To provide uniformity in legislation in different geographical areas, to reduce the number of private bills about public functions, and to reduce expense, the select committee proposed eight public acts, each dealing with a different topic:

- Markets and fairs
- Gasworks
- Public commissioners
- Waterworks
- Harbour, docks and piers
- Town improvements
- Cemeteries
- Police

The police legislation was enacted as the Town Police Clauses Act 1847.

== Original purposes of the act ==

The original act covered six areas,
- Police regulations and administration
- Obstructions and nuisances, including several significant offences about indecent exposure, indecent acts, and obscene publications
- Fires and administration of fire fighting
- Regulating places of public resort, for example, coffee shops and refreshment house used as meeting places for thieves and prostitutes, places for bear baiting and cock fighting
- Public bathing
- Hackney carriages

== Subsequent developments ==
Section 22 of the act, including that section as incorporated in any other act, was repealed by section 1(1) of, and part VI of schedule 1 to, the Statute Law (Repeals) Act 1973, which came into force on 18 July 1973.

Sections 69 and 73 of the act, as they apply to England and Wales, including those sections as incorporated in any other act, and sections 70 and 71 of the act, including those sections as incorporated in any other act, were repealed by section 1(1) of, and part VIII of the schedule to, the Statute Law (Repeals) Act 1975, which came into force on 13 March 1975.

Sections 77 and 78 of the act were repealed for England and Wales by section 1(1) of, and part X of schedule 1 to, the Statute Law (Repeals) Act 1989, which came into force on 16 November 1989.

== Provisions still in force ==
Many clauses of the act are still in force; these are provisions dealing with

- Preventing obstructions during street processions
- Prohibiting stage carriages from diverting from a prescribed route
- Powers enabling the building of pounds for stray animals
- Impounding stray cattle, selling them, and unlawfully releasing them from a pound
- A significant number of nuisances and obstructions to the highway
- Violent and indecent behaviour in a police station
- Accidentally allowing chimney fires
- Keeping places for animal fighting, baiting, or worrying them, for example bear baiting and cock fighting
- Hackney carriages

The act is still relevant to policing the highway.

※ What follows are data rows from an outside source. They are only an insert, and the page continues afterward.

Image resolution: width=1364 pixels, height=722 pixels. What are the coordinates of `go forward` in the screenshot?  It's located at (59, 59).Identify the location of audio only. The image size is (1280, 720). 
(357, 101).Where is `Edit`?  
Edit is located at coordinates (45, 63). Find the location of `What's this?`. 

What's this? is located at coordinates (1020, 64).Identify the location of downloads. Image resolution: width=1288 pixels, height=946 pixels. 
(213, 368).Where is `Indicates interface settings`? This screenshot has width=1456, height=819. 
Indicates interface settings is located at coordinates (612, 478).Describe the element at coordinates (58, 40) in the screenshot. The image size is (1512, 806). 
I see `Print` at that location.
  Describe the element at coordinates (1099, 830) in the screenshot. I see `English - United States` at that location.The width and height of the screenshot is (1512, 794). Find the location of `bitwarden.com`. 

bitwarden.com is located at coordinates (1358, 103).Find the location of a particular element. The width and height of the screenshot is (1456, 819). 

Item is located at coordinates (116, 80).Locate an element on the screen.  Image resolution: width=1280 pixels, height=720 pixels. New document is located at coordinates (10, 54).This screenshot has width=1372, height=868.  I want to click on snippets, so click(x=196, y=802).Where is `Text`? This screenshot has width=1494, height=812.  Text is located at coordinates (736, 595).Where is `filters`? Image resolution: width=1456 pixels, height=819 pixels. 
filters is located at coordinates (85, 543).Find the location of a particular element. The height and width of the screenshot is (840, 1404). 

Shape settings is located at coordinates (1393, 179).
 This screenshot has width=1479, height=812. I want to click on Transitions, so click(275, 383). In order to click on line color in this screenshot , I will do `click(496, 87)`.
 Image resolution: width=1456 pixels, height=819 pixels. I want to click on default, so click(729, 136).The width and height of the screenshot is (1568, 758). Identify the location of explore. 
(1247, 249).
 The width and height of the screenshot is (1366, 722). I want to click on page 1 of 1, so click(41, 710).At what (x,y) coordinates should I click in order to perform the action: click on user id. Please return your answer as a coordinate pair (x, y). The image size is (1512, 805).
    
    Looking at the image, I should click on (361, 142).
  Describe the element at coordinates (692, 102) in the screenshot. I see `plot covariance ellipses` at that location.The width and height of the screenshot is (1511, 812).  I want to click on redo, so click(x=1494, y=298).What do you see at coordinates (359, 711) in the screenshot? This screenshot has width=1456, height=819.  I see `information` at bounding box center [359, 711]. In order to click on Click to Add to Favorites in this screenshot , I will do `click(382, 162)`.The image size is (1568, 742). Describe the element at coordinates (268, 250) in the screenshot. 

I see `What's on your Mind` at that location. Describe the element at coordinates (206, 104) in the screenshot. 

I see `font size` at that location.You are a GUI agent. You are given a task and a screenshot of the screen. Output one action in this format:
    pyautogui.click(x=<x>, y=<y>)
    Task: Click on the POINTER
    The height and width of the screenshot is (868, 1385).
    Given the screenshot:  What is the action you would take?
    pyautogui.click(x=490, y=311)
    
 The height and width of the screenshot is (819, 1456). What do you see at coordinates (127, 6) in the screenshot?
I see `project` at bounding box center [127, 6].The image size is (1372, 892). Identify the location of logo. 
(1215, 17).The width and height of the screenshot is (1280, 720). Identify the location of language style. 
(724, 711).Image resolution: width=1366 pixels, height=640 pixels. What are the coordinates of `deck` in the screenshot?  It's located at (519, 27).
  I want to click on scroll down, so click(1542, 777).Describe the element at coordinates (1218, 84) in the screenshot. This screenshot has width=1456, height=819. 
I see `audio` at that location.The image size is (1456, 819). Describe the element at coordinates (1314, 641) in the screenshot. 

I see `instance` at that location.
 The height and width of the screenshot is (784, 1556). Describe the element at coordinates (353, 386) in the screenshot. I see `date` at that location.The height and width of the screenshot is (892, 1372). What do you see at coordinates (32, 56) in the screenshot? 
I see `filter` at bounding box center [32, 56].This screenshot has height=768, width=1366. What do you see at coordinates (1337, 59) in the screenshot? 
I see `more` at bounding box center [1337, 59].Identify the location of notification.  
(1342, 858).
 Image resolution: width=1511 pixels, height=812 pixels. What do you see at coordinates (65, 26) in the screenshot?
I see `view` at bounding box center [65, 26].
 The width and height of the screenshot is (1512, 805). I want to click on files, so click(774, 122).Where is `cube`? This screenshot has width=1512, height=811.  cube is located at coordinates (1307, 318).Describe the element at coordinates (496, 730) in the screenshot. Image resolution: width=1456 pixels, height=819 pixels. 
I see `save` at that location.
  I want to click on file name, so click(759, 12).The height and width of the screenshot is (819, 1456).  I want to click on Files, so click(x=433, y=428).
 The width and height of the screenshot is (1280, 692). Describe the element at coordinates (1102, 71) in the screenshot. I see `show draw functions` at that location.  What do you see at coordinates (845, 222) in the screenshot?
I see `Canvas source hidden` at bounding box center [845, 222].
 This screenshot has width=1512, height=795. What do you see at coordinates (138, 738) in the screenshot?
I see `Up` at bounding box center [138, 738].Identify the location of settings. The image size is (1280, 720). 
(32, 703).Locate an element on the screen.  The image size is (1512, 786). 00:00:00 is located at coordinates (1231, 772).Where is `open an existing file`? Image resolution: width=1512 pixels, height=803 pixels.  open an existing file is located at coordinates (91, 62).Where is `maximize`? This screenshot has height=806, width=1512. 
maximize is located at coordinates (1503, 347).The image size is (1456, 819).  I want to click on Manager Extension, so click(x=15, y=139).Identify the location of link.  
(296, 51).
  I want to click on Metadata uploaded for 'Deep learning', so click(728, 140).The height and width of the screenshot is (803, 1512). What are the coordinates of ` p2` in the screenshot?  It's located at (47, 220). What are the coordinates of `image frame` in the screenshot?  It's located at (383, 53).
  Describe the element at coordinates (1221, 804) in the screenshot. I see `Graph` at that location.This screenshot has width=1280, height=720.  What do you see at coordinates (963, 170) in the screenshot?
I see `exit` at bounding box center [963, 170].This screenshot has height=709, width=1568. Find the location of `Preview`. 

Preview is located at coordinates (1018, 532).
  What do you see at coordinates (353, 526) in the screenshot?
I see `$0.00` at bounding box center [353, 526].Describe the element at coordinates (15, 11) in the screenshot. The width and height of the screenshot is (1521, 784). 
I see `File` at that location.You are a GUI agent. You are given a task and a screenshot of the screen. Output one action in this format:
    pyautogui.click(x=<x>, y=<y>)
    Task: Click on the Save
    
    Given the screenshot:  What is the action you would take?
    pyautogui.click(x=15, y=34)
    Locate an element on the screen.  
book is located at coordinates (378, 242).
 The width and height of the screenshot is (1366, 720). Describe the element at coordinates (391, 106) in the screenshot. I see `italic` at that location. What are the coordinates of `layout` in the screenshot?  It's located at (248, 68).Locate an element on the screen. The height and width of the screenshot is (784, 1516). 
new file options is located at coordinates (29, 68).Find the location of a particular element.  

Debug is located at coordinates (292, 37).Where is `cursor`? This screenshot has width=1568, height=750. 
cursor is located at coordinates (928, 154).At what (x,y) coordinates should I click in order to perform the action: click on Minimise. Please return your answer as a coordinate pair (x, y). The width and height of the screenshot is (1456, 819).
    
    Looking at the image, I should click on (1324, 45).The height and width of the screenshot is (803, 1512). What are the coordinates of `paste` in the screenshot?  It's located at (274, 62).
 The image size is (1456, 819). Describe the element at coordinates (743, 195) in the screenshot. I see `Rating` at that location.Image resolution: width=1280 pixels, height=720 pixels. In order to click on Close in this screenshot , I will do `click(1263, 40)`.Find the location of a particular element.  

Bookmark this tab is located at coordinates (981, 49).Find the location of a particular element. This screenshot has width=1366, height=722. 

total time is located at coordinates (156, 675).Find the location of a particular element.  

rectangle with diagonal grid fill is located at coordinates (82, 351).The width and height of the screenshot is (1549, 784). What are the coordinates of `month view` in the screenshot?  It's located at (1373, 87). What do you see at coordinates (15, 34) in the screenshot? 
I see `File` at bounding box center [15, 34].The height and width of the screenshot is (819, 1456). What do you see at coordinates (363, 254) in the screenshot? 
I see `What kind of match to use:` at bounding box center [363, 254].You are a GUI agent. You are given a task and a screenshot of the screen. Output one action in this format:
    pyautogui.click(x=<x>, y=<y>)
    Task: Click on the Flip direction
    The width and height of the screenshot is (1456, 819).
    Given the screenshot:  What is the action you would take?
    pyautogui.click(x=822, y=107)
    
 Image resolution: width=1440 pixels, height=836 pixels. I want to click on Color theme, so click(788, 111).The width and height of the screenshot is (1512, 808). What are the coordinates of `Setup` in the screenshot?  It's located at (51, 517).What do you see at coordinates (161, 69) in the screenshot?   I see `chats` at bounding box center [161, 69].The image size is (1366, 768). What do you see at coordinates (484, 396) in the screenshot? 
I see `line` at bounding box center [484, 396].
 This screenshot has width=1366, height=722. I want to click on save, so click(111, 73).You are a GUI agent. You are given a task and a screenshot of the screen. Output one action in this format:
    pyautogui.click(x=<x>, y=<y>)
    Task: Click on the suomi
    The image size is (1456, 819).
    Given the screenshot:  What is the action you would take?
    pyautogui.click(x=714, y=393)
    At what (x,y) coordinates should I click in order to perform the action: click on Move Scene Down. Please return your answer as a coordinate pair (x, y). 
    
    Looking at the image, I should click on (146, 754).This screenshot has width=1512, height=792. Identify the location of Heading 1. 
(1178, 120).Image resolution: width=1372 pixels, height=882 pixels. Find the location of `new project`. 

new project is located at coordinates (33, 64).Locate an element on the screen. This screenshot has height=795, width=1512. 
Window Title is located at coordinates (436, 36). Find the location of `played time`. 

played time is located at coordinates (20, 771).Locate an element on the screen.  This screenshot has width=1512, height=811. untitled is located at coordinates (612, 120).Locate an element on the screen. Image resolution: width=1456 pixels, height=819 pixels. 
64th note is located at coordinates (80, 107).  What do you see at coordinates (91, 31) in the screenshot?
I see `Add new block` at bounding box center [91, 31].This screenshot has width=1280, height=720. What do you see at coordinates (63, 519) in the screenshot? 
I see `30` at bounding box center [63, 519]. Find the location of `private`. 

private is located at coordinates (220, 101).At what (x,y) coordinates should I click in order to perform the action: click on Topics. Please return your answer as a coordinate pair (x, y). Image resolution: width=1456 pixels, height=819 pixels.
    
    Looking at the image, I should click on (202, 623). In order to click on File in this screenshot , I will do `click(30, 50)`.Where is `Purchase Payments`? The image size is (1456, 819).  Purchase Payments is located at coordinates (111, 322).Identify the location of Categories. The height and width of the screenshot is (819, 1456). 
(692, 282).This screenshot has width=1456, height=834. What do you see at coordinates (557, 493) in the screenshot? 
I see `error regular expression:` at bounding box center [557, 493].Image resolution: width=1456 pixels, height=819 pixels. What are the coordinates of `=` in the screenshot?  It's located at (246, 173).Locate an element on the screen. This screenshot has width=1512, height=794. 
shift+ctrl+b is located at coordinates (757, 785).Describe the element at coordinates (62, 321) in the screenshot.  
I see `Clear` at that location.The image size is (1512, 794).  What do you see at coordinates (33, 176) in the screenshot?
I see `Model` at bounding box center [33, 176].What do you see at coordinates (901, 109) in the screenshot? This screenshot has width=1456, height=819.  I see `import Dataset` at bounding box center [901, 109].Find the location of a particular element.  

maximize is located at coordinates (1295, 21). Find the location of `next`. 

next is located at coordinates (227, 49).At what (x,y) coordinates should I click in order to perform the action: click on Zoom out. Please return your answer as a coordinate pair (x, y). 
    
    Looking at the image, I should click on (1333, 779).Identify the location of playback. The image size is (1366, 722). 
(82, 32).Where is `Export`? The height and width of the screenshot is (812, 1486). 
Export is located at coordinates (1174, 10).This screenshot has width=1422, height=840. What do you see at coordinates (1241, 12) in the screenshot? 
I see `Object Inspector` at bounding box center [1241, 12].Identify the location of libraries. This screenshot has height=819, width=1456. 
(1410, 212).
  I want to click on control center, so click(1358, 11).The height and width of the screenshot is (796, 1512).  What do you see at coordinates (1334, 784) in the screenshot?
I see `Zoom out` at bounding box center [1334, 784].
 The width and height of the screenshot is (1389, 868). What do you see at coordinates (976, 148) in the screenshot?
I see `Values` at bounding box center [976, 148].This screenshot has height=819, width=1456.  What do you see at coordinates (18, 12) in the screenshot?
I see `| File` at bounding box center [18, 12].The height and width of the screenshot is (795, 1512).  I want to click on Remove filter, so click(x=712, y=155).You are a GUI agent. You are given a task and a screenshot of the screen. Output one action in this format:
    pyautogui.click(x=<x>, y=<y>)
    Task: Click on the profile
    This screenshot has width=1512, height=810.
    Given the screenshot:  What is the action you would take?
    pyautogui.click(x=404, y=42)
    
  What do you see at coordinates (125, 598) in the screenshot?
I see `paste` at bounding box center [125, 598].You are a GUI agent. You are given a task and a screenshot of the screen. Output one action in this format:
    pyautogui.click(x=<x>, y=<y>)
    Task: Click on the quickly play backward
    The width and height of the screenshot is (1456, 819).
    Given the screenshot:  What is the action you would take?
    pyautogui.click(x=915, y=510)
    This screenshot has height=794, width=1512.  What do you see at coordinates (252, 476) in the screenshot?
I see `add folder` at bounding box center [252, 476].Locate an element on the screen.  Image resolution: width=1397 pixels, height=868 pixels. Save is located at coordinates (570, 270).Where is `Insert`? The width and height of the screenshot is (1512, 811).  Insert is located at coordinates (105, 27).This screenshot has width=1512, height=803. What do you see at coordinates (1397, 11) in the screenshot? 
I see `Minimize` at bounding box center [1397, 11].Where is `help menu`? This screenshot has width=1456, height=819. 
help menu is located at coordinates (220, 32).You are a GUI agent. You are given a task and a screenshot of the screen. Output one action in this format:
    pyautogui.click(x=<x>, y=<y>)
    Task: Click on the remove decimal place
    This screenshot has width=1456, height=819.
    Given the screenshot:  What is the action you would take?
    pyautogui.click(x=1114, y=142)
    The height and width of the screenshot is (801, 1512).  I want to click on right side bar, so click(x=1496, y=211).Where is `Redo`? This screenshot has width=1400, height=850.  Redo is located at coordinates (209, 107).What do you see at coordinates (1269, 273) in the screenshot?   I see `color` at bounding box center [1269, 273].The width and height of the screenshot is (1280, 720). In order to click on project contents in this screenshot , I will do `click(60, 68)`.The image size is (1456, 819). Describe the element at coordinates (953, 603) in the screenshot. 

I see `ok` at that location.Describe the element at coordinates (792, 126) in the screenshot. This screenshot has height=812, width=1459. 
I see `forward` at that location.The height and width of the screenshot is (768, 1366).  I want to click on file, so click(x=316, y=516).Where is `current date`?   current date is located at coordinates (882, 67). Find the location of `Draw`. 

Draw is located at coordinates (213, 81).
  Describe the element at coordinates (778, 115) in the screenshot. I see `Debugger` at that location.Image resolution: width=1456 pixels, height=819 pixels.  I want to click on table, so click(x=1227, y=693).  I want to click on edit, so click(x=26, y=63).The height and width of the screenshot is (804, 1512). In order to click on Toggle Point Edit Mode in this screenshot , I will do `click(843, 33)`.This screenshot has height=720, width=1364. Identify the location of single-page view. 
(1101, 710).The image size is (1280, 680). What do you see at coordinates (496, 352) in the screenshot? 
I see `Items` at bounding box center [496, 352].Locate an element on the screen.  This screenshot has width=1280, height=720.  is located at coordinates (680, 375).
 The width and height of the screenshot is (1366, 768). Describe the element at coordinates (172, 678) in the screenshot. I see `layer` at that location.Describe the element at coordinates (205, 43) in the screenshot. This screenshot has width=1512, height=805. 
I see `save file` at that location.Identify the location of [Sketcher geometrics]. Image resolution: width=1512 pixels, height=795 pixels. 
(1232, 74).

Many offences in the act relating to nuisance and obstruction in the street, and the act is also a means of regulating road closures for special events.

The law controls the use of fireworks, and the wanton discharge of firearms in the street. A significant role is the licensing of hackney carriages. It also prohibits the wanton furious driving of a horse and carriage in the street. A role of the act is to regulate peoples' behaviour. It remains an offence to be disorderly or insulting in a police station.

Until 2003, the act was one piece of legislation against prostitution in a range of premises, including hotels. Although superseded by other laws a conviction for indecency, deriving from the act, is on a list of offences which can be used to identify those who present a risk, or potential risk, to children.